He hated you the first time he saw you.
Didn’t even try to hide it. You were the one who pressed the cold cloth to his split brow, and he flinched like your touch stung more than the blood dripping from his face. He didn’t say thank you. Just stared at you with a swollen eye and a mouth full of tension. You’d just started your rotation in the rehab clinic. He was already a problem.
“Park Jay,” they said. “Boxer. Aggressive. Doesn’t listen.” And they were right.
He was twenty, cocky even when broken, and he carried himself like he had something to prove to the world. You were twenty-one, done with spoiled athletes, done with pretending to be patient. He didn’t want help, and you weren’t planning to give sympathy. Your first real words to him were: “Don’t flinch like that. I’m not the one who hit you.”
He stared. Then scoffed.
From that moment on, it was war.
He ignored your instructions. You ignored his complaints. He rolled his eyes. You rolled the gauze tighter than necessary. He didn’t ask for painkillers. You didn’t offer them.
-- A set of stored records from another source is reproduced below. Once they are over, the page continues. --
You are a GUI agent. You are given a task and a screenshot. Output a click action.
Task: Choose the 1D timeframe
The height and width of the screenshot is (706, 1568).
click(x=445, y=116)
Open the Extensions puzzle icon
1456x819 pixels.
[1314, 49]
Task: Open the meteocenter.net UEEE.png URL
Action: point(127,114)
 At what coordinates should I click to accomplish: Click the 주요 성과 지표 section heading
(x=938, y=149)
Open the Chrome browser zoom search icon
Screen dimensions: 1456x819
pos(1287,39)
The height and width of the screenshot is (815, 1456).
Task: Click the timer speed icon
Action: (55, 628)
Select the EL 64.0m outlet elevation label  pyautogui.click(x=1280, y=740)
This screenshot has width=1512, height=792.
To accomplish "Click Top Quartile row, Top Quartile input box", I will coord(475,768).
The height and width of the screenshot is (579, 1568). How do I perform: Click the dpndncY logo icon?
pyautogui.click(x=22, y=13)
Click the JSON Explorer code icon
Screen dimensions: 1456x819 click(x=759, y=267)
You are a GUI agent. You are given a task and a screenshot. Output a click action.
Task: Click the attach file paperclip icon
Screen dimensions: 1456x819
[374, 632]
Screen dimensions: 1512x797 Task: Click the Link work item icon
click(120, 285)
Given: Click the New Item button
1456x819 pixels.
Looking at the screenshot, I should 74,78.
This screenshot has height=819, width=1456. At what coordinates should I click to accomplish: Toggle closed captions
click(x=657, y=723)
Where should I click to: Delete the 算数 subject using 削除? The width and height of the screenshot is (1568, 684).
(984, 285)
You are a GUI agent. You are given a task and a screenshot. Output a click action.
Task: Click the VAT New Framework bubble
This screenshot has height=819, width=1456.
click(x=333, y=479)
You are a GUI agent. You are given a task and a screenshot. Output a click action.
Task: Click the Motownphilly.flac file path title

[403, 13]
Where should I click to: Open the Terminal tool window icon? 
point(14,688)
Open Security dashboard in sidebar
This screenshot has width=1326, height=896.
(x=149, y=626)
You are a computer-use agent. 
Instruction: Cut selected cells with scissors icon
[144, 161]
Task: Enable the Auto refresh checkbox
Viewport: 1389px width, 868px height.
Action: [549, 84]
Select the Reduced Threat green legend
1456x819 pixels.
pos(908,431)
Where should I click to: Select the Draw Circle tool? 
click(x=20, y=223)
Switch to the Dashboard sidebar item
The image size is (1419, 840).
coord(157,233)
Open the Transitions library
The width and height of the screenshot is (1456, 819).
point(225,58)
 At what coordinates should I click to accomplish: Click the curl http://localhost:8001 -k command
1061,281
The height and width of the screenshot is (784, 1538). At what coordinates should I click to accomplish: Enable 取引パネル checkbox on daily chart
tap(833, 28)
He came in nearly every week—bruised ribs, sprained wrists, broken pride. Underground fights, unofficial sparrings, dumb bets with even dumber men. The coaches gave up on him. But not you. You didn’t care enough to quit. And maybe that’s why he kept showing up.
—
One night, he limped into the clinic just before closing. Shirt soaked with sweat, jaw clenched hard. You didn’t ask. Just pulled out the alcohol wipes and waited.
“You could just tell me I’m an idiot,” he muttered.